■ Data shown ■
╔══

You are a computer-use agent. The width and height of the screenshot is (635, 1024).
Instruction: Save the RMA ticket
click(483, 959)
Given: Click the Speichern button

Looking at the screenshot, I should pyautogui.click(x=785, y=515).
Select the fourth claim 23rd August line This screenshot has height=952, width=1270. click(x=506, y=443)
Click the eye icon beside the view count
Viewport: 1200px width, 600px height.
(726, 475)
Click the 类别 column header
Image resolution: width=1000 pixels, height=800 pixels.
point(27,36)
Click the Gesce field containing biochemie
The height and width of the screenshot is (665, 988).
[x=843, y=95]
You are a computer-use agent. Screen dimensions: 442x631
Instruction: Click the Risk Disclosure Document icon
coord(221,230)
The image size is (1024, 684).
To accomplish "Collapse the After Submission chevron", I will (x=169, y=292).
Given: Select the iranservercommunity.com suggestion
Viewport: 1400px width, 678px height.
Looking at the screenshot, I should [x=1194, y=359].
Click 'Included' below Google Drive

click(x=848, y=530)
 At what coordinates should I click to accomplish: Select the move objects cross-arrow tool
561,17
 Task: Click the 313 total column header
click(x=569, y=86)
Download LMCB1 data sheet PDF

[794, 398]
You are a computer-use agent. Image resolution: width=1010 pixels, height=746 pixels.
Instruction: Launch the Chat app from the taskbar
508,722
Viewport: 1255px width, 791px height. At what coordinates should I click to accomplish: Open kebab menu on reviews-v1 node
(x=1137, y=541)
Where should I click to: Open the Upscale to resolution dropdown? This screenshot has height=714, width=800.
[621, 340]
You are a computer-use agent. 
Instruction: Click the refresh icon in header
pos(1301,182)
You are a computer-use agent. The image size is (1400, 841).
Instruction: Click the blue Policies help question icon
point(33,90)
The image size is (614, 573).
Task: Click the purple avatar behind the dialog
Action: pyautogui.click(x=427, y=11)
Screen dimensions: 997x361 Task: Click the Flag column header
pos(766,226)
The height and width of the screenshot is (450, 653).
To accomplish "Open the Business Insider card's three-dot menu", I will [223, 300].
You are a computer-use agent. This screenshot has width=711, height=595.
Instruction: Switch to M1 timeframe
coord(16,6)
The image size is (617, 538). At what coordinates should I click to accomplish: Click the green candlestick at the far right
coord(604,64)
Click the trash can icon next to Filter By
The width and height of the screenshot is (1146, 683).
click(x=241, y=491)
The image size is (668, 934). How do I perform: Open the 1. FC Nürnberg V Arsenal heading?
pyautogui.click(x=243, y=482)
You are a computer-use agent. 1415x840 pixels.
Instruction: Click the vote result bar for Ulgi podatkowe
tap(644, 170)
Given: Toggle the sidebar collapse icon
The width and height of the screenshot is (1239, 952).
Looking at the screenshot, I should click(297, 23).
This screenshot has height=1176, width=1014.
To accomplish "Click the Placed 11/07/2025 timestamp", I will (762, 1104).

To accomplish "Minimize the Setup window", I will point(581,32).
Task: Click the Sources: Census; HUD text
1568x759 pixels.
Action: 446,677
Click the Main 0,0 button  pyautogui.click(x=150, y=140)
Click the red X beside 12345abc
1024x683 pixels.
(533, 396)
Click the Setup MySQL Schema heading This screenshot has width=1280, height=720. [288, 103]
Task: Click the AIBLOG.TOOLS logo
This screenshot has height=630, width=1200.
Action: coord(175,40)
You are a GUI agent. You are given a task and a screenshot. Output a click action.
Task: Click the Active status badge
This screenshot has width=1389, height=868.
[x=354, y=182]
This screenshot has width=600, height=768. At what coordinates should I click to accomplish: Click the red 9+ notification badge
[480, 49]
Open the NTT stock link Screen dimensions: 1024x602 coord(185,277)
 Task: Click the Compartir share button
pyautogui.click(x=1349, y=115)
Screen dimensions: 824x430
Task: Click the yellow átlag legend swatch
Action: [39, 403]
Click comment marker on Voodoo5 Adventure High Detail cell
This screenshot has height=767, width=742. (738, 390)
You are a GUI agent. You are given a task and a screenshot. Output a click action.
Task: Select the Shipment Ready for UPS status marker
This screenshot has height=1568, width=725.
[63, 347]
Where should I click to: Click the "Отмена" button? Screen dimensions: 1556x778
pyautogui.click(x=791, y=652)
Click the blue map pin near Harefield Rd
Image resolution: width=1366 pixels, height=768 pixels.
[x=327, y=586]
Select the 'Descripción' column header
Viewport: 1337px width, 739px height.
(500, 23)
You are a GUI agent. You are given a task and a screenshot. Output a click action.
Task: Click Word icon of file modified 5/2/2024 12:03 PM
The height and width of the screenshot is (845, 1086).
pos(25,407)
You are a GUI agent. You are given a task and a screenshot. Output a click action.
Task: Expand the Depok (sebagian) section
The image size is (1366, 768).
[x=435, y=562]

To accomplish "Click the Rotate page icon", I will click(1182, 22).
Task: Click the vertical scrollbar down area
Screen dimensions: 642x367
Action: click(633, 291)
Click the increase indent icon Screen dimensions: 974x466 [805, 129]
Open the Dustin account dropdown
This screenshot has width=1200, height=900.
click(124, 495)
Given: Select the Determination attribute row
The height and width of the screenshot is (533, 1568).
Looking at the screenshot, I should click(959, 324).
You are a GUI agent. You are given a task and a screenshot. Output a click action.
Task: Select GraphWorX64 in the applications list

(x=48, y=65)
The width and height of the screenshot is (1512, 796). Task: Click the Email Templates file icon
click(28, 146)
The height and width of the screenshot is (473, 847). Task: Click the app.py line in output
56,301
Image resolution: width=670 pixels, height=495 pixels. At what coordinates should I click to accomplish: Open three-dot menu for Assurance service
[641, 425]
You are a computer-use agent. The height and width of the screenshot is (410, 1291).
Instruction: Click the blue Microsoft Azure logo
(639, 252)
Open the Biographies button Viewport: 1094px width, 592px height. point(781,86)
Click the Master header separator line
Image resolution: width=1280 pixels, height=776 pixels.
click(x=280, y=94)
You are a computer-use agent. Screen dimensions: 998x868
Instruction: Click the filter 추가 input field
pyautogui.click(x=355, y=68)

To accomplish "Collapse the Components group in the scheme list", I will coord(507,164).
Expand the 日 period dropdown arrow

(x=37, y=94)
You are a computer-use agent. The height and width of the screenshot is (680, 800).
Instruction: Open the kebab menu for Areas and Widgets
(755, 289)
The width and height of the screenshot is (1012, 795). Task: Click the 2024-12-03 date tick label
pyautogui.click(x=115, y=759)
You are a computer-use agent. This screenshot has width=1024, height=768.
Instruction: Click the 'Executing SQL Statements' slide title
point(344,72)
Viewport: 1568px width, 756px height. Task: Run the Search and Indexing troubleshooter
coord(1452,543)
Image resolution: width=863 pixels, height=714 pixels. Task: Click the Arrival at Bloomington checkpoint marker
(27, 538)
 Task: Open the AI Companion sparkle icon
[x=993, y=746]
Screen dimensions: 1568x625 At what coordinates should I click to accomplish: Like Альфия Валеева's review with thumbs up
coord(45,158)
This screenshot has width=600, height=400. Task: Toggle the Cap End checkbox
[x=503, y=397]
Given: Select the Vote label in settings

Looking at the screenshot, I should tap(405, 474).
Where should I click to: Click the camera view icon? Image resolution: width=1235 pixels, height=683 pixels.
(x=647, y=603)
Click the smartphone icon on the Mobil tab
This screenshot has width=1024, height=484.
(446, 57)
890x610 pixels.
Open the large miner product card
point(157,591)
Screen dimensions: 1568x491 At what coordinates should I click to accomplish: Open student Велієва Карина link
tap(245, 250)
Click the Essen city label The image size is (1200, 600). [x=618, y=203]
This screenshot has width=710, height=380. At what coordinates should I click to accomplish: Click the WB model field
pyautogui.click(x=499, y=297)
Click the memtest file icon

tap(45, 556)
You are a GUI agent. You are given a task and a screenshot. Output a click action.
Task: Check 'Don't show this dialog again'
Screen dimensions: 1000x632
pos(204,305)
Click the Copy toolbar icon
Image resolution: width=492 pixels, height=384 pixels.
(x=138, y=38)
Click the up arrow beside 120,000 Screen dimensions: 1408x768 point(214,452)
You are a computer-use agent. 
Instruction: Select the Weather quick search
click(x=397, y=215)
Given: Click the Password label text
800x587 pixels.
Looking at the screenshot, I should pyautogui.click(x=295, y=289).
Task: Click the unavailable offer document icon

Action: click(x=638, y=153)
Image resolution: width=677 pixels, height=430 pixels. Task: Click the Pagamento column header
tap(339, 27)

╚══

■ Problem description ■
Output exactly one stretch of the listing: from the line containing "Task: Click the 313 total column header" through the line containing "This screenshot has height=1176, width=1014.", both end lines included.

■ Result of this exercise ■
 Task: Click the 313 total column header
click(x=569, y=86)
Download LMCB1 data sheet PDF

[794, 398]
You are a computer-use agent. Image resolution: width=1010 pixels, height=746 pixels.
Instruction: Launch the Chat app from the taskbar
508,722
Viewport: 1255px width, 791px height. At what coordinates should I click to accomplish: Open kebab menu on reviews-v1 node
(x=1137, y=541)
Where should I click to: Open the Upscale to resolution dropdown? This screenshot has height=714, width=800.
[621, 340]
You are a computer-use agent. 
Instruction: Click the refresh icon in header
pos(1301,182)
You are a computer-use agent. The image size is (1400, 841).
Instruction: Click the blue Policies help question icon
point(33,90)
The image size is (614, 573).
Task: Click the purple avatar behind the dialog
Action: pyautogui.click(x=427, y=11)
Screen dimensions: 997x361 Task: Click the Flag column header
pos(766,226)
The height and width of the screenshot is (450, 653).
To accomplish "Open the Business Insider card's three-dot menu", I will [223, 300].
You are a computer-use agent. This screenshot has width=711, height=595.
Instruction: Switch to M1 timeframe
coord(16,6)
The image size is (617, 538). At what coordinates should I click to accomplish: Click the green candlestick at the far right
coord(604,64)
Click the trash can icon next to Filter By
The width and height of the screenshot is (1146, 683).
click(x=241, y=491)
The image size is (668, 934). How do I perform: Open the 1. FC Nürnberg V Arsenal heading?
pyautogui.click(x=243, y=482)
You are a computer-use agent. 1415x840 pixels.
Instruction: Click the vote result bar for Ulgi podatkowe
tap(644, 170)
Given: Toggle the sidebar collapse icon
The width and height of the screenshot is (1239, 952).
Looking at the screenshot, I should click(297, 23).
This screenshot has height=1176, width=1014.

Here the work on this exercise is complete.